That last sentence is particularly encouraging, given the higher risk of adverse events from adding additional drugs. However what's most interesting is whether this triplet therapy will ever become mainstream. Guided therapy treatment should result in longer remissions, but will the extended remissions justify the additional expense? Richard Larson, MD, of the University of Chicago, stated. 'The three-drug "is certainly potent" in a diverse, high-risk patient population and was "pretty impressive in terms of inducing undetectable measurable residual disease". The findings will likely add to an ongoing debate about how best to use currently available therapies for CLL.
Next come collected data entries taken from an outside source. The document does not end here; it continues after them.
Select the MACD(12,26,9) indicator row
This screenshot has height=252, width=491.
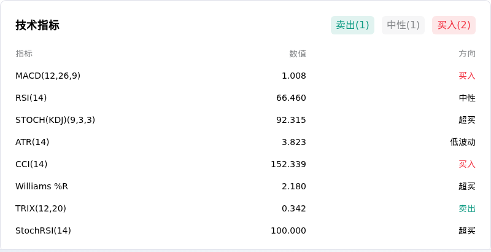point(246,76)
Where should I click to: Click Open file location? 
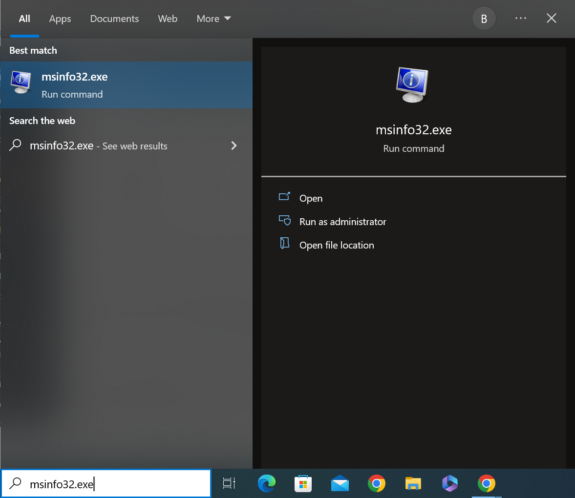tap(337, 245)
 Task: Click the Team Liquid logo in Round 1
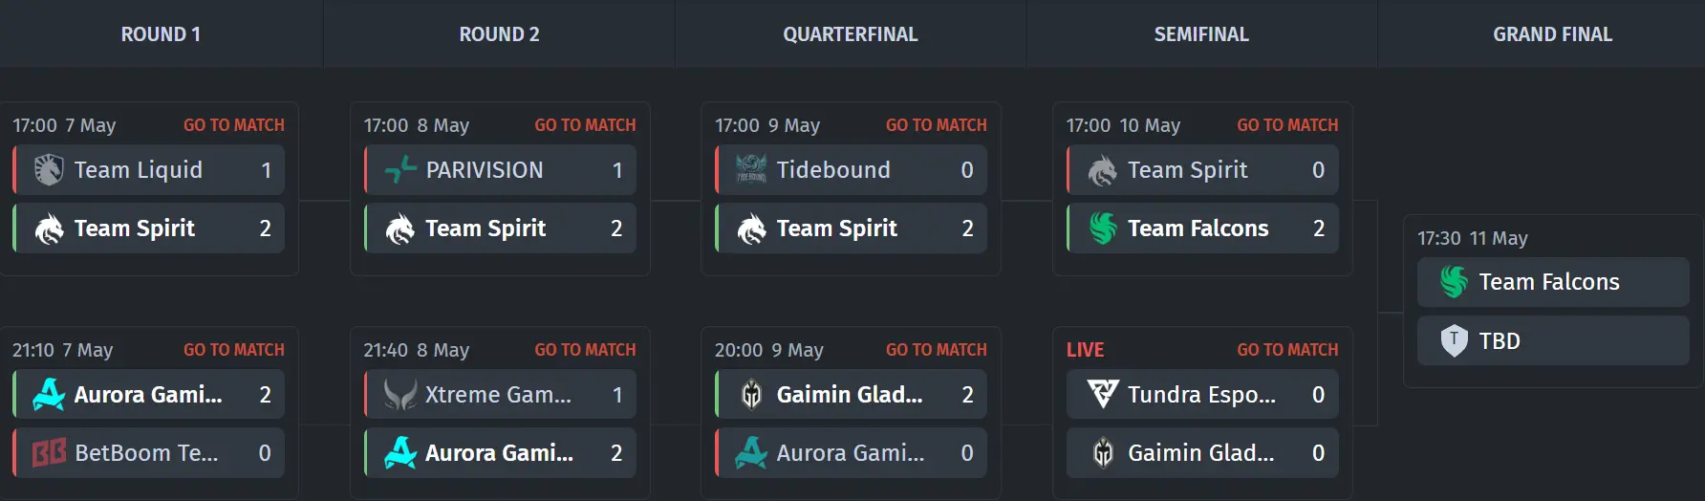click(x=49, y=170)
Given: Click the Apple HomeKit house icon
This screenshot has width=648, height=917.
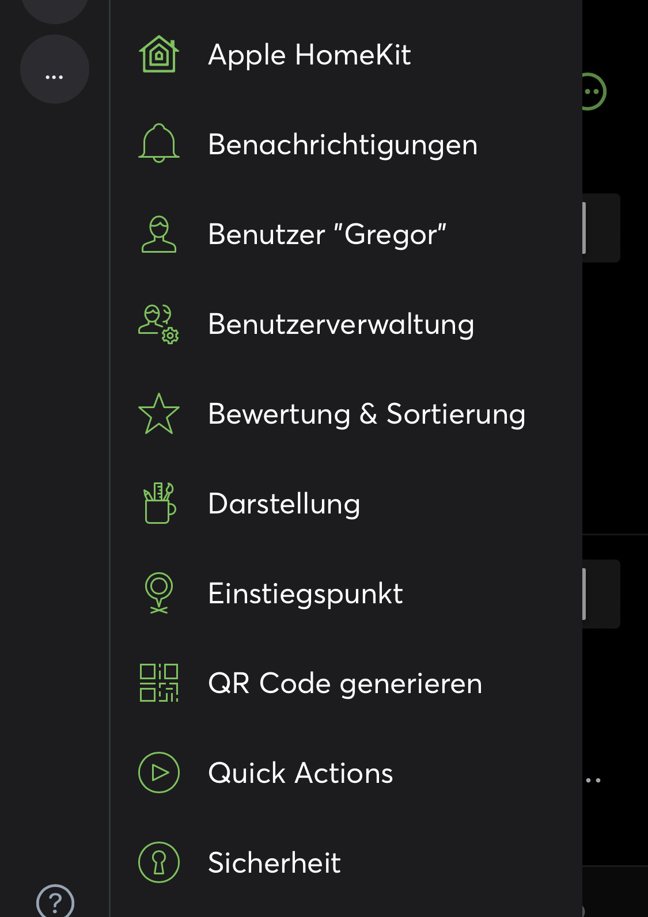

"It begs the question of whether using your best three drugs simultaneously or concurrently is better than using them sequentially," he said. "That's a question that hasn't really been addressed very well for any combination regimen. You might wonder how many of the patients would have responded to just the venetoclax or just the acalabrutinib, leaving something in reserve for patients who didn't respond."

"Certainly, it's not standard treatment in the United States," Larson added. "It would be a very expensive regimen to give these three drugs in combination, particularly over 2 and a half years, which was the full treatment period, although many patients were able to stop treatment once they developed undetectable measurable residual disease."' (My emphasis)

*As reported in The Lancet in August 2022, "This multicentre, open-label, investigator-initiated, phase 2 study evaluates a sequential treatment consisting of a debulking with two cycles of bendamustine for patients with a higher tumour load (70 mg/m^2 intravenously on days 1 and 2, repeated after 28 days), followed by an induction and a maintenance with obinutuzumab (1000 mg intravenously on days 1–2, 8, and 15 of the first induction cycle, every 4 weeks in induction cycles 2–6 and every 12 weeks in the maintenance phase), acalabrutinib (100 mg orally twice daily continuously from induction cycle 2 day 1 onwards) and venetoclax (starting in induction cycle 3 with 20 mg per day with a weekly dose ramp-up over 5 weeks to the target dose of 400 mg per day)"

thelancet.com/journals/lanh...

Neil, with thanks to cujoe for prompting me to post about this study.